WHAT YOU WILL DO: Starting with the line that contains "You are a computer-use" and going on through the line that contains "Click the explicit", copy those lines of the data word for word. Leave the pictures out.

==== PROVIDED DATA ====

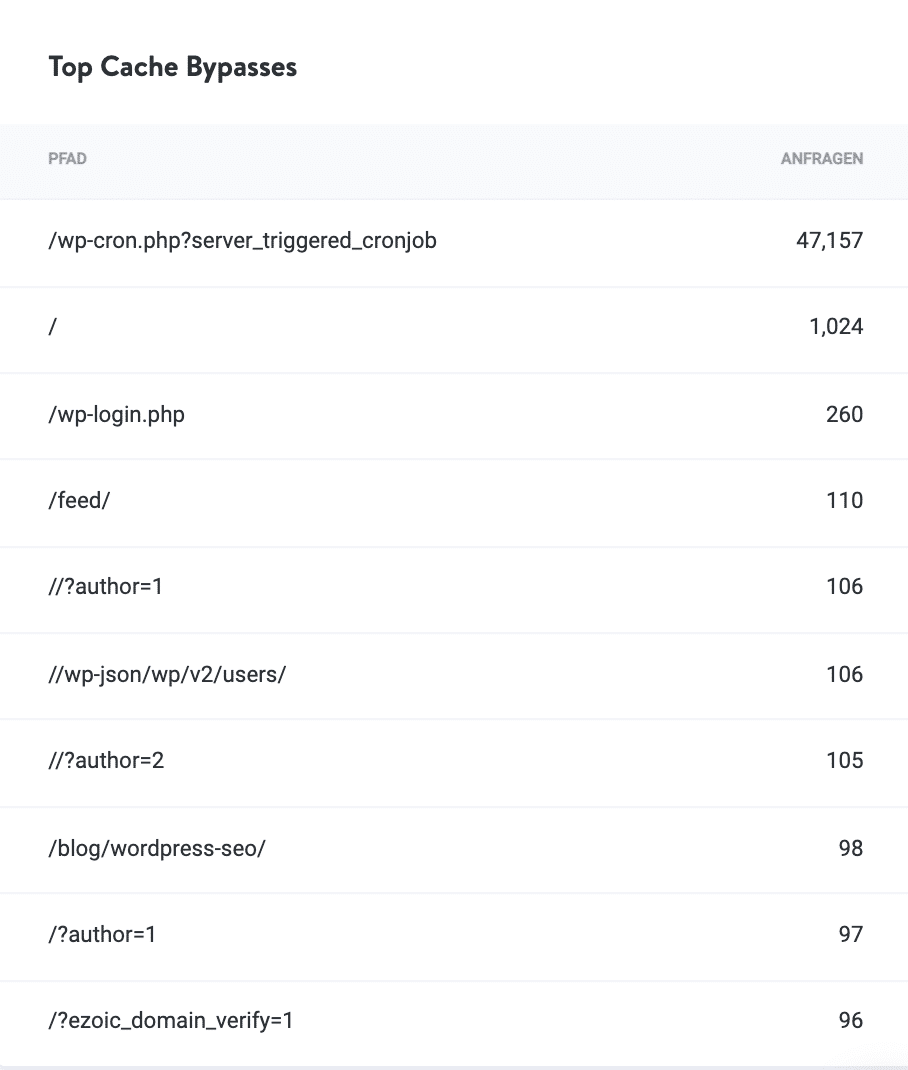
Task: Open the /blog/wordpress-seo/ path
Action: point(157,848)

====
==== PROVIDED DATA ====

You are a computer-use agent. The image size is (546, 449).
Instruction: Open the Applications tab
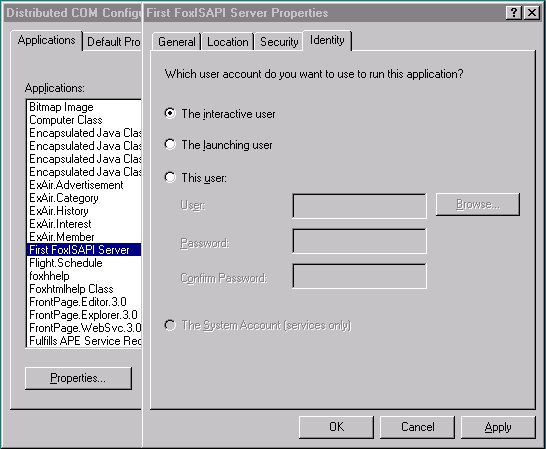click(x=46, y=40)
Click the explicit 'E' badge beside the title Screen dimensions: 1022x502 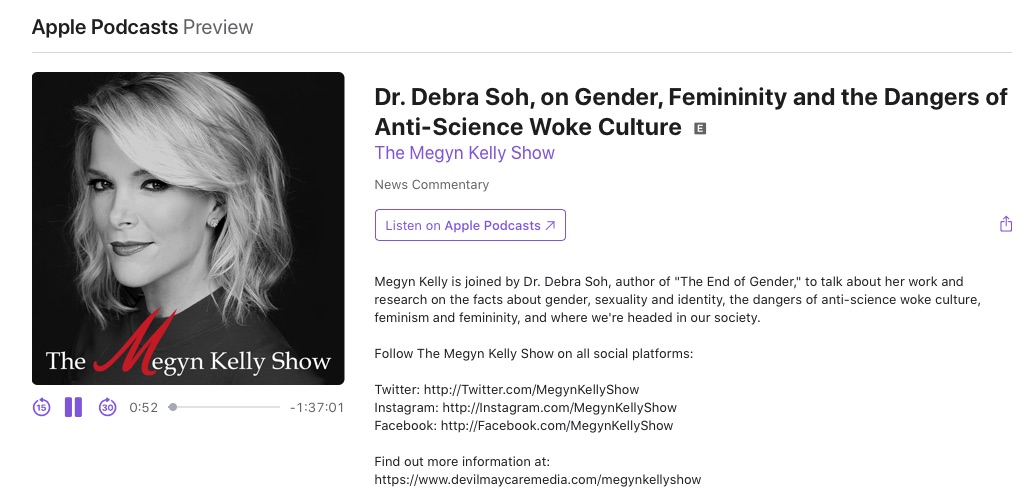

====
==== PROVIDED DATA ====

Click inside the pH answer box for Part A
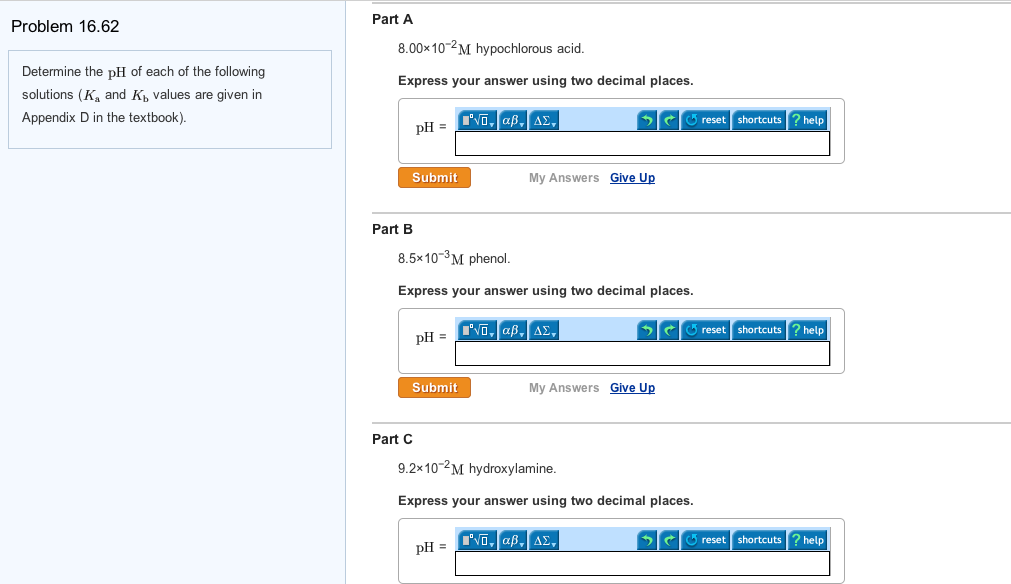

====

REPLY:
You are a computer-use agent. The image size is (546, 449).
Instruction: Open the Applications tab
click(x=46, y=40)
Click the explicit 'E' badge beside the title Screen dimensions: 1022x502 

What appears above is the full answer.